Making its announcement on Tuesday, Trustwave said it will be harnessing Cenzic’s Hailstorm technology to continuously check cloud, mobile, and web applications for vulnerabilities. Based in California, Cenzic’s solutions can work for single applications, but they also scale up to enterprise deployments, using algorithms to automatically assess these applications.
While Trustwave already offers penetration testing for cloud-based applications, databases, networks, and scanning services, the plan is to leverage Cenzic’s technology to offer both static and dynamic security testing as subscription-based services. Integrating Cenzic with Trustwave’s web application firewalls, security information, and event management systems will also give customers more protection.
Static testing involves examining non-running applications by looking at their source codes, often before the application has been launched, while dynamic testing means continuously testing applications for vulnerabilities, even while they’re running.
“This acquisition brings together two security leaders who understand the power automation brings to managing the aggressive and evasive threats we’re seeing today,” said Robert McCullen, Trustwave’s CEO, in a statement.

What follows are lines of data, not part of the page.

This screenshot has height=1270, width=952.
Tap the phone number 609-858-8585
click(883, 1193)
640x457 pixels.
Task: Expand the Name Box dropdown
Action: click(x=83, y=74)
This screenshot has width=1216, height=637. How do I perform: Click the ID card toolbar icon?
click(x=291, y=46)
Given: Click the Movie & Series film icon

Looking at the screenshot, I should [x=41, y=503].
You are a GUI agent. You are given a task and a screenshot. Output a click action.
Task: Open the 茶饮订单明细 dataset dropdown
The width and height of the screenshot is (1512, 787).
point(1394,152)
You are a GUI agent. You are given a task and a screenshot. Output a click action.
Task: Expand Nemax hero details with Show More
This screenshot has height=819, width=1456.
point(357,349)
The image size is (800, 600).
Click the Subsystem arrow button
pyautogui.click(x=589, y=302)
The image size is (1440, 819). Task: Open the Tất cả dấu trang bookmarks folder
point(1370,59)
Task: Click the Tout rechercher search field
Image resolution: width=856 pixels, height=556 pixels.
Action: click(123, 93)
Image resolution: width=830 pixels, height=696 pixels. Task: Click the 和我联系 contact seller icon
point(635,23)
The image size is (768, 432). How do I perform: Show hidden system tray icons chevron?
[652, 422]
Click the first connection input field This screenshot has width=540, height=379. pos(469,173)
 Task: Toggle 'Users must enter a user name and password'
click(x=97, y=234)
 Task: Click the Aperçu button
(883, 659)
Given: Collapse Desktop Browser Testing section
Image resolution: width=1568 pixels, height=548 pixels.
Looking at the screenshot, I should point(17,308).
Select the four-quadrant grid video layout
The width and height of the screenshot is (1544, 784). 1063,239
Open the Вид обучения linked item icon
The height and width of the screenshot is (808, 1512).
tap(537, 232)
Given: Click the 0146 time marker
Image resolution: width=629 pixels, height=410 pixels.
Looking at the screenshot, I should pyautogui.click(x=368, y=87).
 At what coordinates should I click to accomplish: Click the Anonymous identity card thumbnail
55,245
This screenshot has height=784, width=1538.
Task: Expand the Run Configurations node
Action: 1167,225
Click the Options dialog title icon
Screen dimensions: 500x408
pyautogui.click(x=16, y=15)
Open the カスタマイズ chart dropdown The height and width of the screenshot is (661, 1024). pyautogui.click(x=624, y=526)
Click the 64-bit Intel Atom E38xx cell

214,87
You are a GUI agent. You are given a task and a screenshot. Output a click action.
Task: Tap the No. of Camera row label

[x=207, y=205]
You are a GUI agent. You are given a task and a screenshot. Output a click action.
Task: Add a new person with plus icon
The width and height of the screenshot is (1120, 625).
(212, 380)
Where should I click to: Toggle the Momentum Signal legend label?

“Cenzic’s highly automated and scalable security testing platform supercharges our ability to deliver integrated testing across a high volume of applications. This acquisition marks another milestone in Trustwave’s strategy to deliver comprehensive, automated and integrated security, compliance and threat intelligence solutions to the industry—all delivered through the cloud.”
Adding Cenzic’s technology to its toolkit also allows Trustwave to reach out more to enterprise organizations, offering them more frequent security testing for a bigger group of applications. Plus, it allows Trustwave to bundle its services through the cloud as managed services.
Headquartered in Chicago, Ill., Trustwave provides protection to more than two million businesses in its Trustwave TrustKeeper cloud platform, where it gives them automated data protection, risk management, and intelligence on incoming threats.